Databricks Community

JordanYaker · ‎06-04-2023

I have some Delta tables in our dev environment that started popping up with the following error today:

py4j.protocol.Py4JJavaError: An error occurred while calling o670.execute.
: org.apache.spark.SparkException: Job aborted due to stage failure: Task 104 in stage 1145.0 failed 4 times, most recent failure: Lost task 104.3 in stage 1145.0 (TID 2949) (10.111.21.215 executor 1): java.lang.IllegalStateException: Error reading streaming state file of HDFSStateStoreProvider[id = (op=0,part=104),dir = s3a://###################/offers-stage-1/checkpoints/offers-silver-stage1-pipeline/state/0/104]: s3a://###################/offers-stage-1/checkpoints/offers-silver-stage1-pipeline/state/0/104/1.delta does not exist.

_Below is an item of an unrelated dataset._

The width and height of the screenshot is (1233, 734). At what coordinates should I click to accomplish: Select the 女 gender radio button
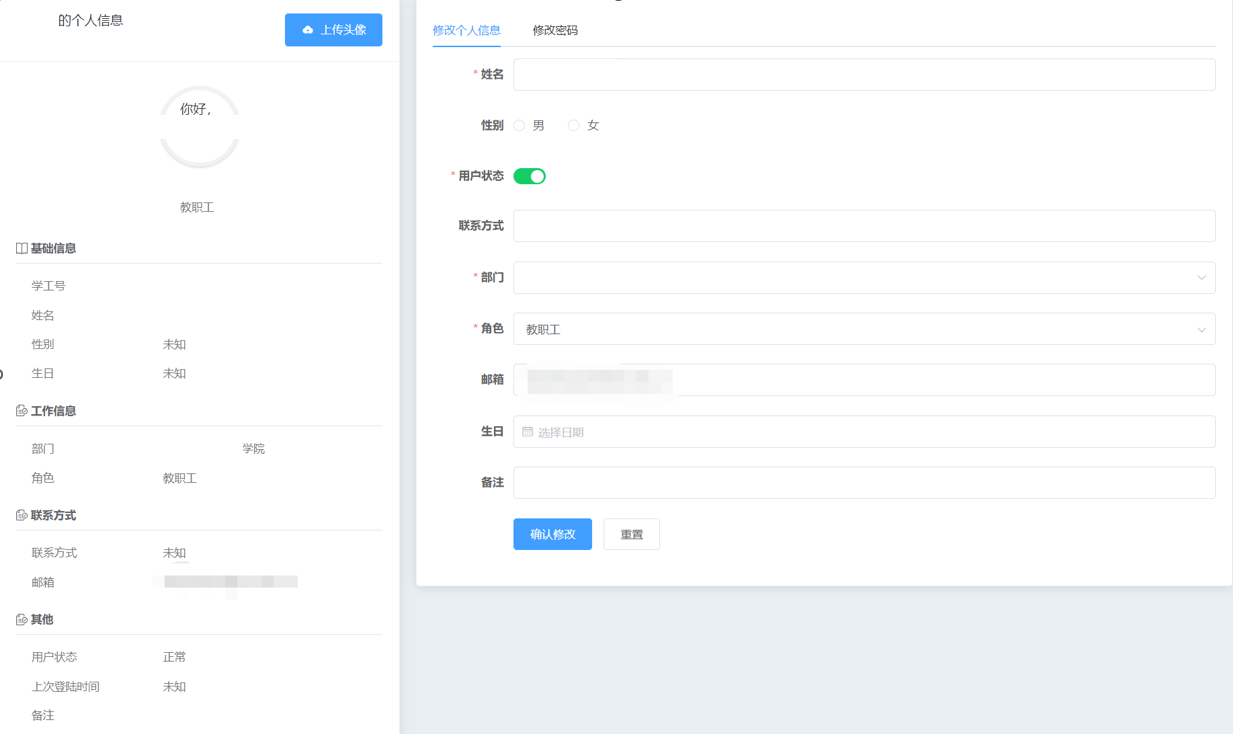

If the stream job is restarted with a new or updated state operation, please create a new checkpoint location or clear the existing checkpoint location.

These tables don't have an incredibly high write volume and just two weeks ago I ended up resetting the entire data lake in our dev/stage environment to deploy some new logic; which coincidentally corresponds to our current vacuum policy (i.e., 14 days).

This feels like less than a coincidence.

Is there a known issue with using vacuum on tables without a high write volume?

JordanYaker · ‎06-05-2023

@Kaniz Fatma

The file is indeed gone. Our permissions have not changed and everything is appropriate.
The checkpoint locations have not changed and are still accessible with the proper permissions as I mentioned in item 1.
Clearing the existing checkpoint locations is the only thing that works. This is not an acceptable long-term strategy however, because that means each of these pipelines will need to be re-processed and I'll be forever chasing my tail and deleting checkpoints with issues.
I'm already managing the checkpoint locations manually in S3.
I haven't manipulated the state provider configuration. It's all the default values.